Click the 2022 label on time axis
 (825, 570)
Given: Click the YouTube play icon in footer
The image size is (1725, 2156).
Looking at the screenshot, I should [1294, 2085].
※
__EXERCISE INSTRUCTIONS__
Give every line of the listing above as a numbered list, omitting any blank lines.

__THE RESULT__
1. Click the 2022 label on time axis
2.  (825, 570)
3. Given: Click the YouTube play icon in footer
4. The image size is (1725, 2156).
5. Looking at the screenshot, I should [1294, 2085].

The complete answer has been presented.